━━━━━ MATERIAL SUPPLIED
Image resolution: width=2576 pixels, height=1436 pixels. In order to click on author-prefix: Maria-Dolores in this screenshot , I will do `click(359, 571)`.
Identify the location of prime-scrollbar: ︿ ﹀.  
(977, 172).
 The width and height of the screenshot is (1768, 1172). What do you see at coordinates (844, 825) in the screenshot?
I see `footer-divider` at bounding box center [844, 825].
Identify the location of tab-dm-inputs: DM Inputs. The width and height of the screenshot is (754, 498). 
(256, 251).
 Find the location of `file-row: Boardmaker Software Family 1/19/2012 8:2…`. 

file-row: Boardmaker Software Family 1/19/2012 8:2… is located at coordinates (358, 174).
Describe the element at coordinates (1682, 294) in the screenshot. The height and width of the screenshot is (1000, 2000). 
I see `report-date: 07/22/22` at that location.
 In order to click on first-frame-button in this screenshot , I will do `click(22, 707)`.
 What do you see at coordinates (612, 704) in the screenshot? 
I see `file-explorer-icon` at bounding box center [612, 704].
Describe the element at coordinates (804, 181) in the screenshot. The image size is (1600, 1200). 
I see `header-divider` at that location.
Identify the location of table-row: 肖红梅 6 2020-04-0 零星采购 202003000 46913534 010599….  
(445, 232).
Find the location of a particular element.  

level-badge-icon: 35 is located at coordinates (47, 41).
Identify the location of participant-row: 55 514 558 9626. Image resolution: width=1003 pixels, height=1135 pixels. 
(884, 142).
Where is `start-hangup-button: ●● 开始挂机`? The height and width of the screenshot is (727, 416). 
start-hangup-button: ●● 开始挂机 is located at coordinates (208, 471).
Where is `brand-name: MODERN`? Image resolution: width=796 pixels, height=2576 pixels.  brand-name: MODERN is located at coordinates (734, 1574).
━━━━━━━━━━
_YOUR OBJECTIVE_:
Rewrite the records above with each instance of "Identify the location of" changed to "Give the position of" and everything else left as it is.

_THE COMPLETED TASK_:
Image resolution: width=2576 pixels, height=1436 pixels. In order to click on author-prefix: Maria-Dolores in this screenshot , I will do `click(359, 571)`.
Give the position of prime-scrollbar: ︿ ﹀.  
(977, 172).
 The width and height of the screenshot is (1768, 1172). What do you see at coordinates (844, 825) in the screenshot?
I see `footer-divider` at bounding box center [844, 825].
Give the position of tab-dm-inputs: DM Inputs. The width and height of the screenshot is (754, 498). 
(256, 251).
 Find the location of `file-row: Boardmaker Software Family 1/19/2012 8:2…`. 

file-row: Boardmaker Software Family 1/19/2012 8:2… is located at coordinates (358, 174).
Describe the element at coordinates (1682, 294) in the screenshot. The height and width of the screenshot is (1000, 2000). 
I see `report-date: 07/22/22` at that location.
 In order to click on first-frame-button in this screenshot , I will do `click(22, 707)`.
 What do you see at coordinates (612, 704) in the screenshot? 
I see `file-explorer-icon` at bounding box center [612, 704].
Describe the element at coordinates (804, 181) in the screenshot. The image size is (1600, 1200). 
I see `header-divider` at that location.
Give the position of table-row: 肖红梅 6 2020-04-0 零星采购 202003000 46913534 010599….  
(445, 232).
Find the location of a particular element.  

level-badge-icon: 35 is located at coordinates (47, 41).
Give the position of participant-row: 55 514 558 9626. Image resolution: width=1003 pixels, height=1135 pixels. 
(884, 142).
Where is `start-hangup-button: ●● 开始挂机`? The height and width of the screenshot is (727, 416). 
start-hangup-button: ●● 开始挂机 is located at coordinates (208, 471).
Where is `brand-name: MODERN`? Image resolution: width=796 pixels, height=2576 pixels.  brand-name: MODERN is located at coordinates (734, 1574).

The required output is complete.